**What is being asked:** Output the material below verbatim, keeping every line unchanged.

**Material provided:**
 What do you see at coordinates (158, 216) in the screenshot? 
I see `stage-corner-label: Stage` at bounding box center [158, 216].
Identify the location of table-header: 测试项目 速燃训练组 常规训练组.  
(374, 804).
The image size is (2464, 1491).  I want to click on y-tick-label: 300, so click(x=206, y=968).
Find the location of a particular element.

**Exercise output:**
 What do you see at coordinates (158, 216) in the screenshot? 
I see `stage-corner-label: Stage` at bounding box center [158, 216].
Identify the location of table-header: 测试项目 速燃训练组 常规训练组.  
(374, 804).
The image size is (2464, 1491).  I want to click on y-tick-label: 300, so click(x=206, y=968).
Find the location of a particular element.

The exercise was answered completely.